Put another way, Krystal is absolutely right that there is a difference between great and good works and that this difference has something to do with “a deeper understanding of the world, of history, of human relationships” and “of literature itself.” But his distinction between “genre” and “literary” muddies the waters, and forces him to make a number of exceptions and invent more terms (like “hybrid”). The fact is that invented categories like “genre” and “literary” make it harder to see reality clearly. In this case, that reality is the merit of individual novels.

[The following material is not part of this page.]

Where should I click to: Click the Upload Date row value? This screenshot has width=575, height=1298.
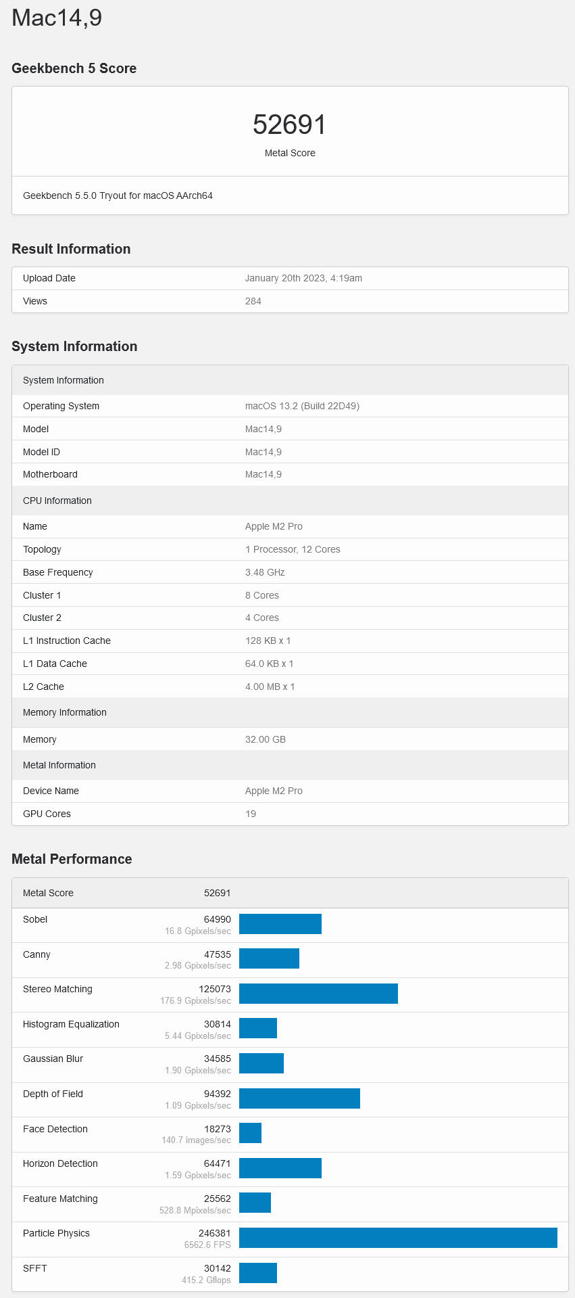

Krystal’s personal essay on poetry, though, is a delight. He complains of missing the sound poetry used to make. When he reads contemporary poetry, he writes, “I discern intelligence, shrewdness, irony, humor. I often admire the elliptical shorthand of their phrasing and the precision of their lines. … Yet, in the end, I remain unmoved by it. Because there is no music.”
In his essay on negative reviews, he coyly tells authors not to respond to negative reviews only to take it all back in the end: “My advice is: Get mad and stay mad. Don’t cry, don’t pout, don’t feel helpless. … What the hell, make noise!” He goes on to argue that good negative reviews shouldn’t have “attitude.” Instead, they should “sound just the right note of judicial appraisal and collegial appreciation.”

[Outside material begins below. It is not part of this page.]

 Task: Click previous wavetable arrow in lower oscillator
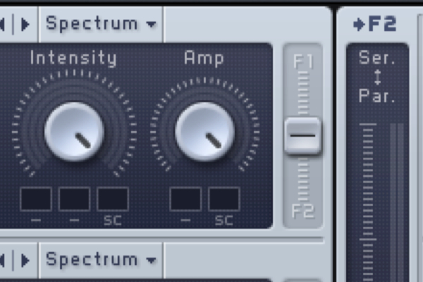point(2,260)
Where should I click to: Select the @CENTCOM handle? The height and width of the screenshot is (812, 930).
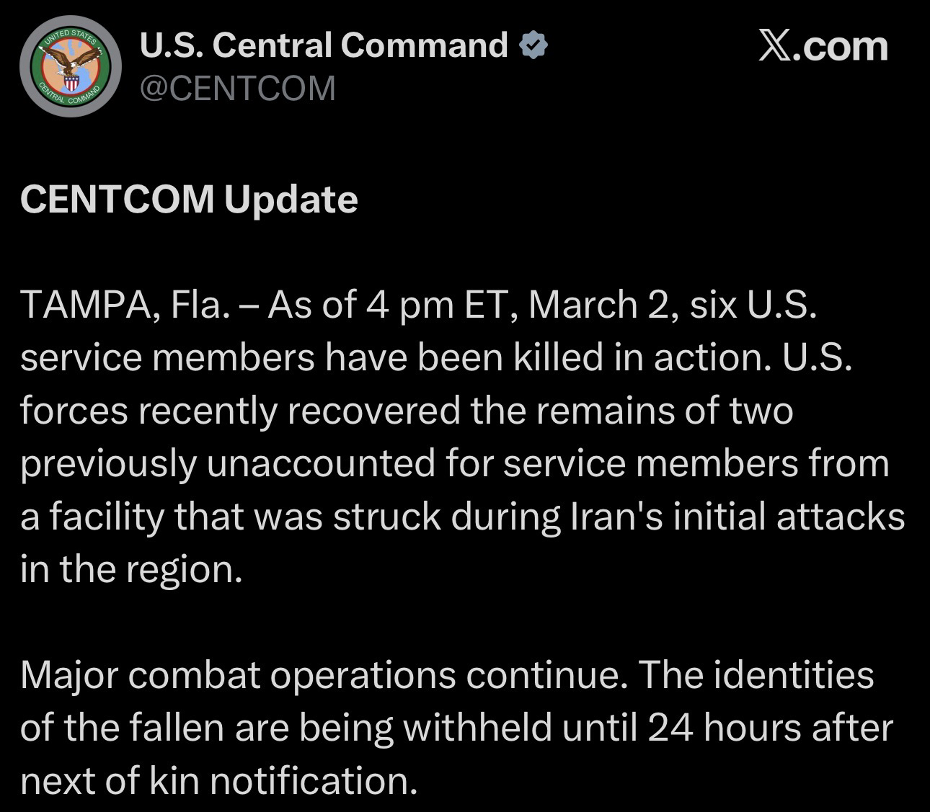click(x=237, y=89)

This is what any author planning to publish a book would say, of course, but Krystal’s right. Most reviews should be collegial. Still, there are times when a thrashing is called for, and reviewers should have the guts do it. Reviews aren’t just a service to readers and an author’s book sales; they are a service to literature and so should separate the wheat from the chaff—by a vigorous shaking if necessary. They should also entertain. Pettiness and spitefulness, of course, are never entertaining. But neither is feigned appreciation.
Krystal is a gifted essayist, and those who have read him over the years will find everything they’ve come to appreciate about his style in This Thing Called Literature—the bold pronouncements, the expertly timed hedge, the fluid prose, and the wide reading. (There’s even an essay on the sadly forgotten Erich Auerbach.) But it’s also a somewhat nostalgic book that pitches its arguments in terms of received categories that in some ways help, but also hurt, our understanding of this thing called literature.